• **EXERCISE AIM**
Only the lines with "screenshot" in the entries below belong in the answer; please copy them.

Saved entries
BEGIN
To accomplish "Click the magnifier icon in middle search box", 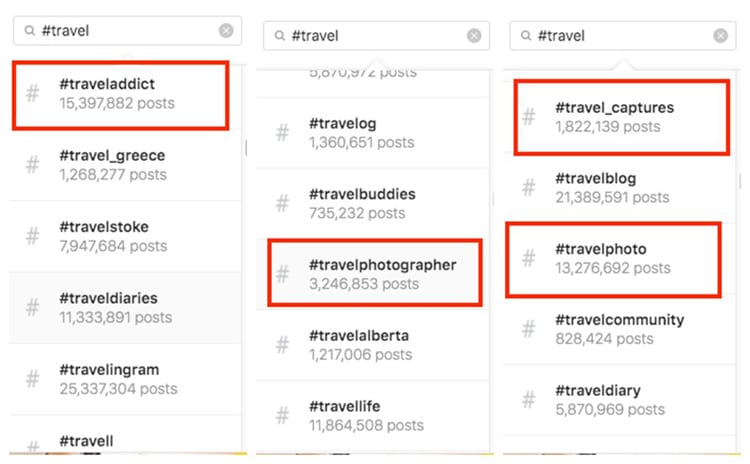I will 278,36.
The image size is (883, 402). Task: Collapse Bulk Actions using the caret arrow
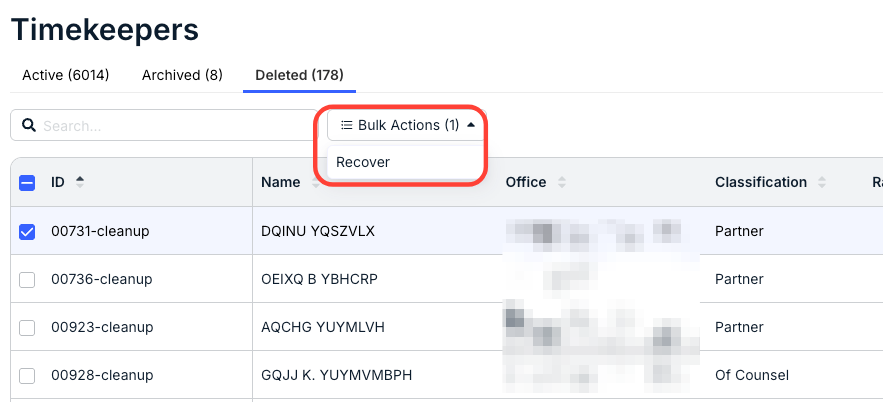tap(471, 124)
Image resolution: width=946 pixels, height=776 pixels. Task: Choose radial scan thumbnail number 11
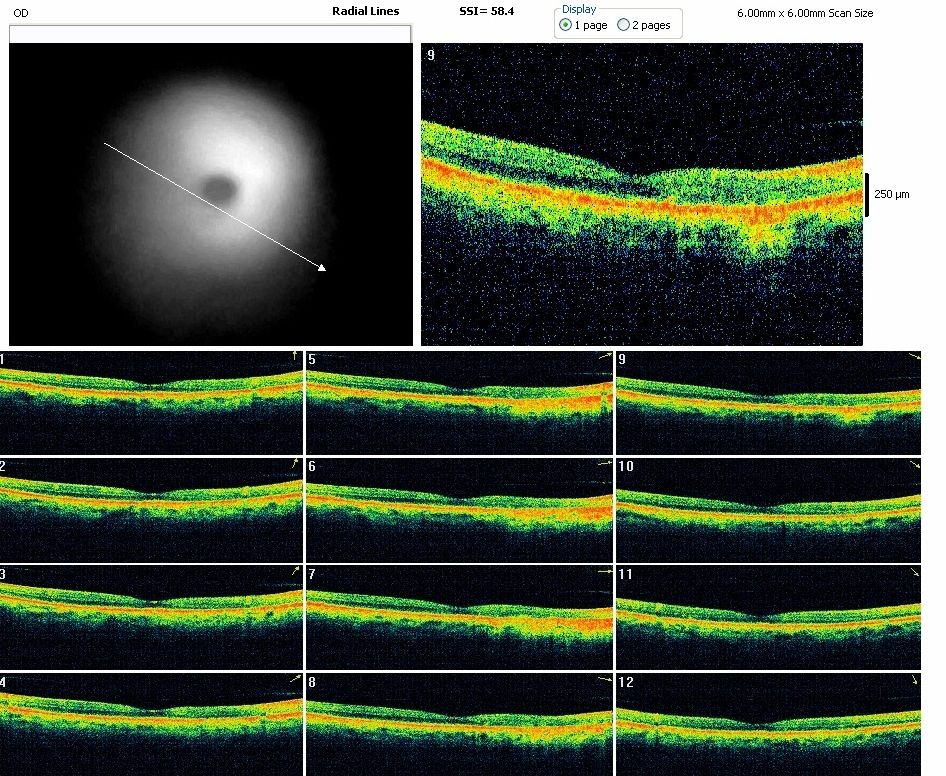pos(768,616)
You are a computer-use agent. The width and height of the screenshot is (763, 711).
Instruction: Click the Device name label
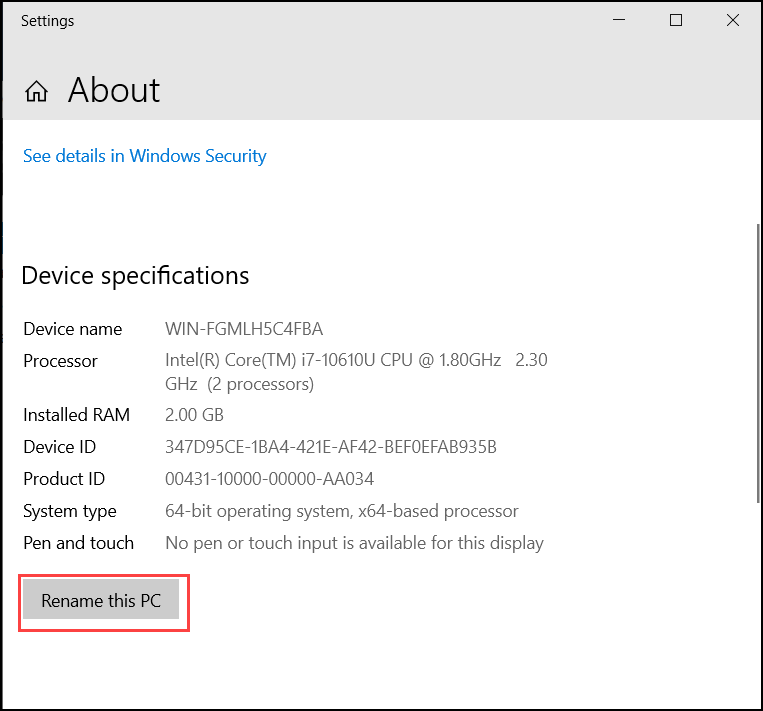tap(73, 329)
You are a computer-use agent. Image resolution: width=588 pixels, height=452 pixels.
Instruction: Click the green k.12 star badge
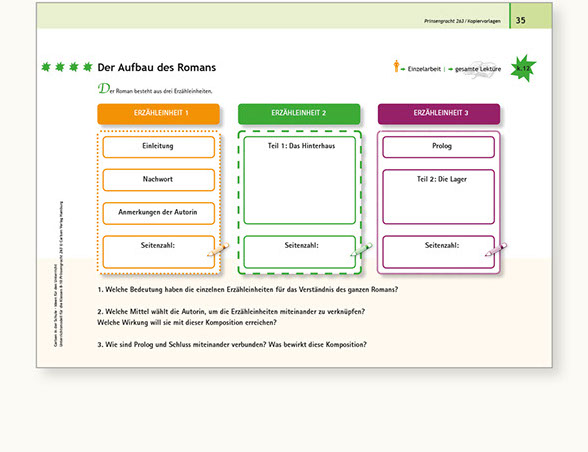point(523,68)
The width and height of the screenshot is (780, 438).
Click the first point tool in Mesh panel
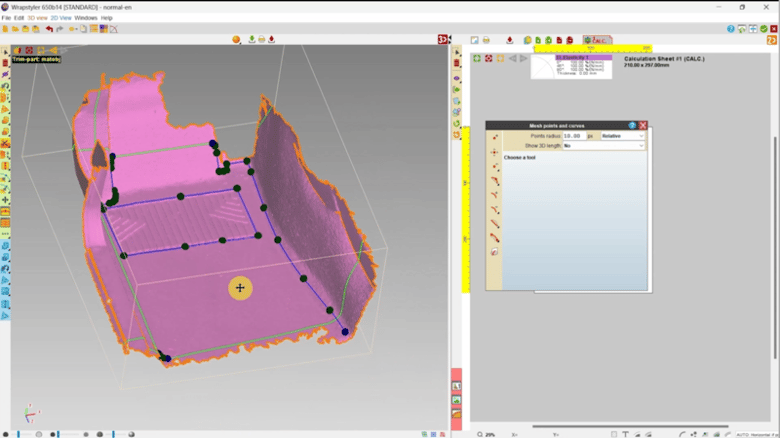pyautogui.click(x=494, y=136)
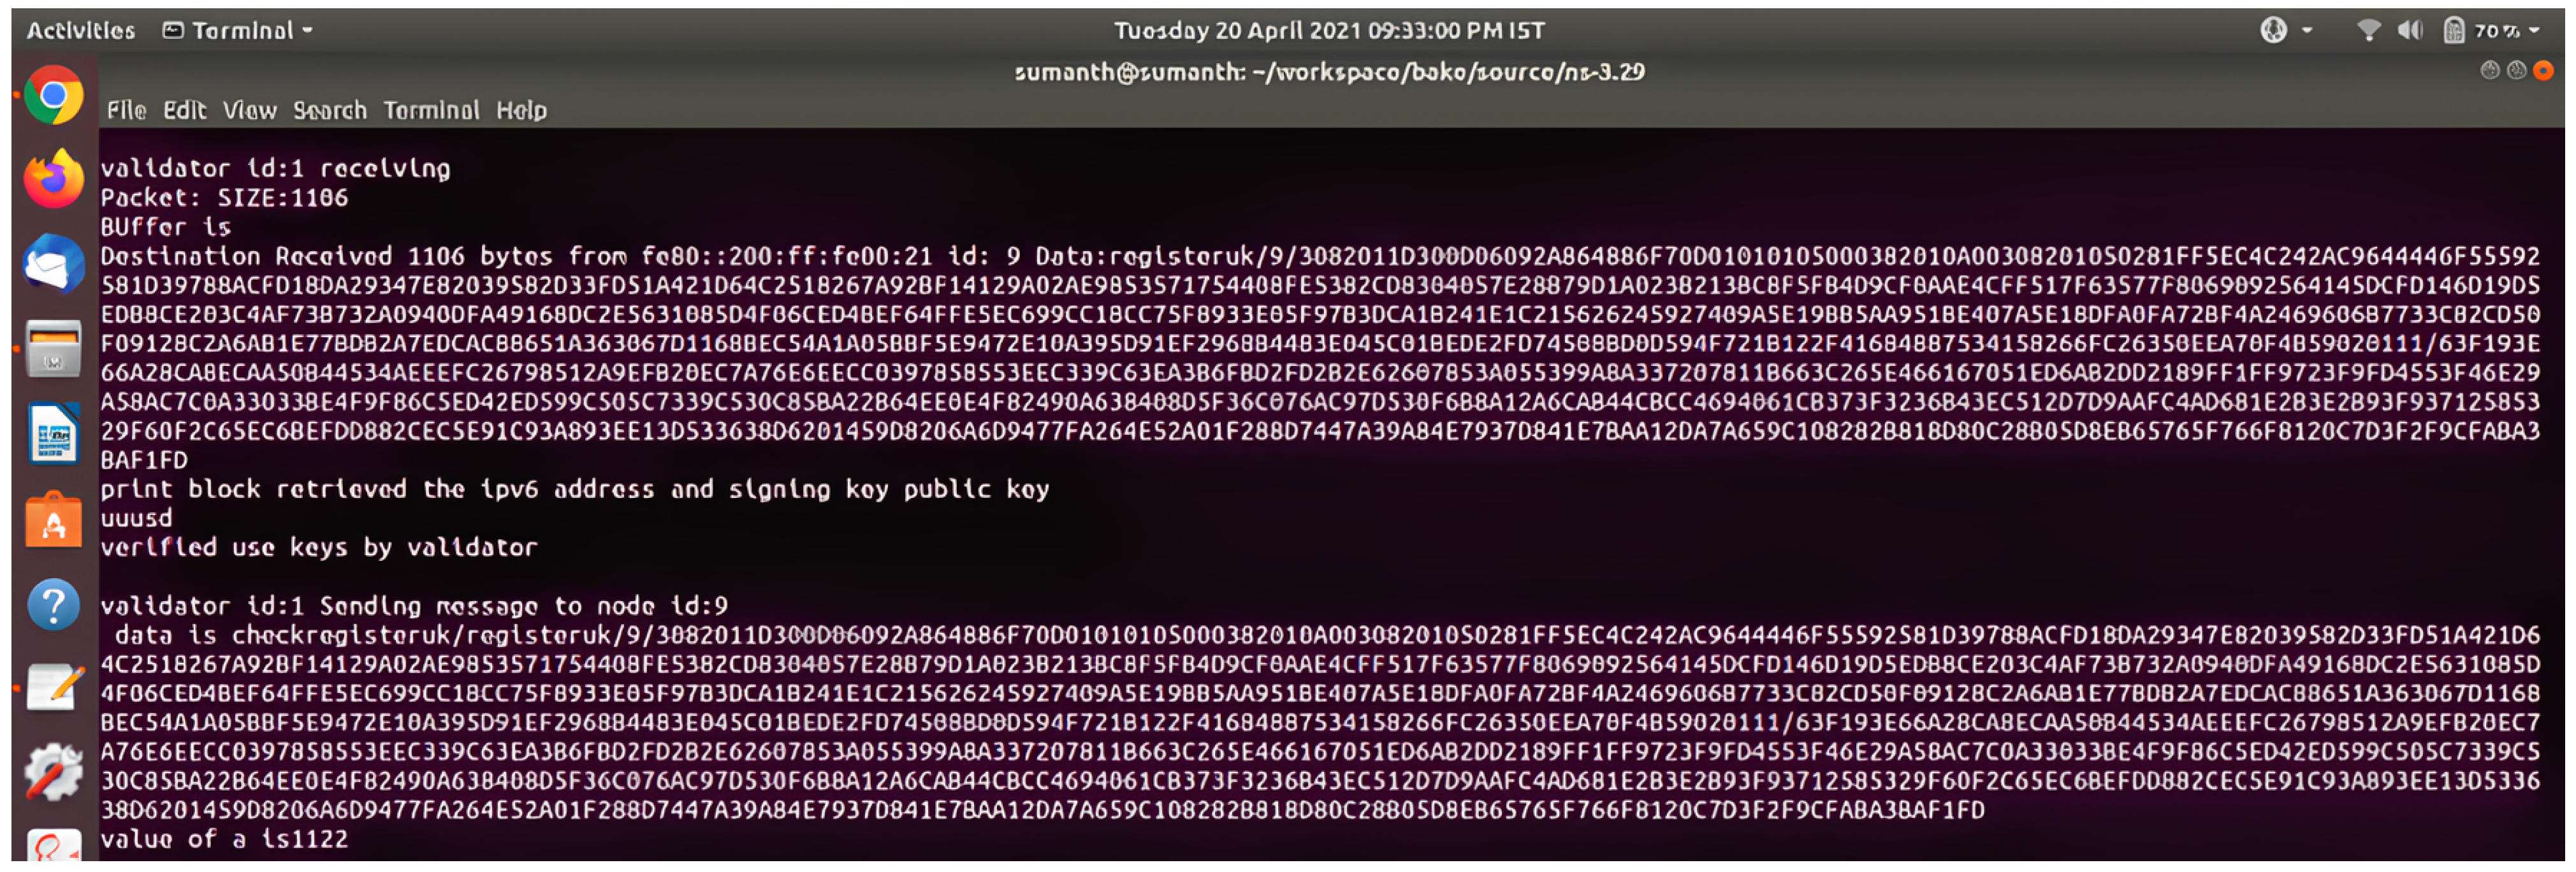
Task: Open the Edit menu
Action: point(184,110)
END
• **OUTPUT BELOW**
You are a computer-use agent. The width and height of the screenshot is (763, 711).
The width and height of the screenshot is (780, 438).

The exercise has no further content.